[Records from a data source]
#####

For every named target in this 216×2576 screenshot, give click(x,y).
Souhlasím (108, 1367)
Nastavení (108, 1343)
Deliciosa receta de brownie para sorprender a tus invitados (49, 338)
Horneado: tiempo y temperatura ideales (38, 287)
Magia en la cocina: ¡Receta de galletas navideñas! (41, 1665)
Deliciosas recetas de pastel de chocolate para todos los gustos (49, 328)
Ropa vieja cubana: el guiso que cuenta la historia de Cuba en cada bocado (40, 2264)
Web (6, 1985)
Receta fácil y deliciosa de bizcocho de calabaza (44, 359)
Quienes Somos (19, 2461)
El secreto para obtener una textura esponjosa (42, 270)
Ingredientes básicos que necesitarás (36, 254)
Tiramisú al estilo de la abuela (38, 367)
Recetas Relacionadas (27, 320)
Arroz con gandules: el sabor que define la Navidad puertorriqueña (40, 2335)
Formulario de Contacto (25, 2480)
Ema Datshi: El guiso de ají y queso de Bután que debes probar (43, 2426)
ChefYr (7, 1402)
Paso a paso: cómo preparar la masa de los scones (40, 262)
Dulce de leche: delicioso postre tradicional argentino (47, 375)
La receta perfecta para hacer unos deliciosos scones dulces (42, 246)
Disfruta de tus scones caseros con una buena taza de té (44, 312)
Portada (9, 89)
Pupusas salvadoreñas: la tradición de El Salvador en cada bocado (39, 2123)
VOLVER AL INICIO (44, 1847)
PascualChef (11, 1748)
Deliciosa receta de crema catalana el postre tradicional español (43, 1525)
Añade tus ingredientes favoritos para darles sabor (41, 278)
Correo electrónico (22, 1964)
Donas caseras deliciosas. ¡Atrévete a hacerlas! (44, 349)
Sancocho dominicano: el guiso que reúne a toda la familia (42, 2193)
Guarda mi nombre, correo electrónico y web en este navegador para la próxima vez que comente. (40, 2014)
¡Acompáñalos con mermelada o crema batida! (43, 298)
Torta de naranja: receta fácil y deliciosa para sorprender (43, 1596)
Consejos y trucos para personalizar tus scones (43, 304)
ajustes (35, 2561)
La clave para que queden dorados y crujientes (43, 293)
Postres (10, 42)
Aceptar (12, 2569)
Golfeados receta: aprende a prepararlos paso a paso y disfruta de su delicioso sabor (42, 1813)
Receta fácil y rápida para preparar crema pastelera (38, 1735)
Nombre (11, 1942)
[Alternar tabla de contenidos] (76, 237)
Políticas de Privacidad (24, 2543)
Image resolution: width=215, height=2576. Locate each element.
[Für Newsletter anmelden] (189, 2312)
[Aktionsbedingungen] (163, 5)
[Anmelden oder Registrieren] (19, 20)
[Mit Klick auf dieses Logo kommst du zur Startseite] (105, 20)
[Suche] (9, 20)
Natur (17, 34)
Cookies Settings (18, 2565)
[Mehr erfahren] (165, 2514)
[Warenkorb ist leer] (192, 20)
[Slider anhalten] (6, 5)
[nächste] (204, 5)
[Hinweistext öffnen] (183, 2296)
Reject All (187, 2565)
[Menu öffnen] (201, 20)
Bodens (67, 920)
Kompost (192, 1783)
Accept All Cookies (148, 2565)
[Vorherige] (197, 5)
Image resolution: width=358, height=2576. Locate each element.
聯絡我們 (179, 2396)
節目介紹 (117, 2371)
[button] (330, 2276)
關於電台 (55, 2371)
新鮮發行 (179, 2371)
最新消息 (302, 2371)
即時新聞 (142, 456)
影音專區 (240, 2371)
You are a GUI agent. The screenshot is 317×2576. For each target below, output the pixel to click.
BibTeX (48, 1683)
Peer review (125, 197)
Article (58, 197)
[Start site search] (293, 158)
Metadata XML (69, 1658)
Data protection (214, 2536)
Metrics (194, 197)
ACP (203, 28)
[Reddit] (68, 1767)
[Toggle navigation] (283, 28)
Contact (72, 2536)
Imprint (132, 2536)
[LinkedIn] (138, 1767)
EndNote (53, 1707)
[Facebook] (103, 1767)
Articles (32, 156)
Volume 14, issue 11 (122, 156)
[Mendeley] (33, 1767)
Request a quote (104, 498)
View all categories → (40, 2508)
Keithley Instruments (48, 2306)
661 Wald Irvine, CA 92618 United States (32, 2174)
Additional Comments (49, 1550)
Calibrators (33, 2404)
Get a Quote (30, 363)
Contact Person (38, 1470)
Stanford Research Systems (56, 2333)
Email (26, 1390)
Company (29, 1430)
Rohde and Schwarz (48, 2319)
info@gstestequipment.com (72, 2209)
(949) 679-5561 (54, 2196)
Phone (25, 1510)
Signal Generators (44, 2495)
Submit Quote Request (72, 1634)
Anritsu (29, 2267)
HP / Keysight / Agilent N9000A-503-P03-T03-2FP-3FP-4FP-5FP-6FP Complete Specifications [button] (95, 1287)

#####

TASK ITEM. Repeat exactly, and only, the lines from the line containing "關於電台 (55, 2371)" through the last line of the records above, both included.

RESULT FOR THIS EXERCISE.
關於電台 (55, 2371)
新鮮發行 (179, 2371)
最新消息 (302, 2371)
即時新聞 (142, 456)
影音專區 (240, 2371)
You are a GUI agent. The screenshot is 317×2576. For each target below, output the pixel to click.
BibTeX (48, 1683)
Peer review (125, 197)
Article (58, 197)
[Start site search] (293, 158)
Metadata XML (69, 1658)
Data protection (214, 2536)
Metrics (194, 197)
ACP (203, 28)
[Reddit] (68, 1767)
[Toggle navigation] (283, 28)
Contact (72, 2536)
Imprint (132, 2536)
[LinkedIn] (138, 1767)
EndNote (53, 1707)
[Facebook] (103, 1767)
Articles (32, 156)
Volume 14, issue 11 (122, 156)
[Mendeley] (33, 1767)
Request a quote (104, 498)
View all categories → (40, 2508)
Keithley Instruments (48, 2306)
661 Wald Irvine, CA 92618 United States (32, 2174)
Additional Comments (49, 1550)
Calibrators (33, 2404)
Get a Quote (30, 363)
Contact Person (38, 1470)
Stanford Research Systems (56, 2333)
Email (26, 1390)
Company (29, 1430)
Rohde and Schwarz (48, 2319)
info@gstestequipment.com (72, 2209)
(949) 679-5561 (54, 2196)
Phone (25, 1510)
Signal Generators (44, 2495)
Submit Quote Request (72, 1634)
Anritsu (29, 2267)
HP / Keysight / Agilent N9000A-503-P03-T03-2FP-3FP-4FP-5FP-6FP Complete Specifications [button] (95, 1287)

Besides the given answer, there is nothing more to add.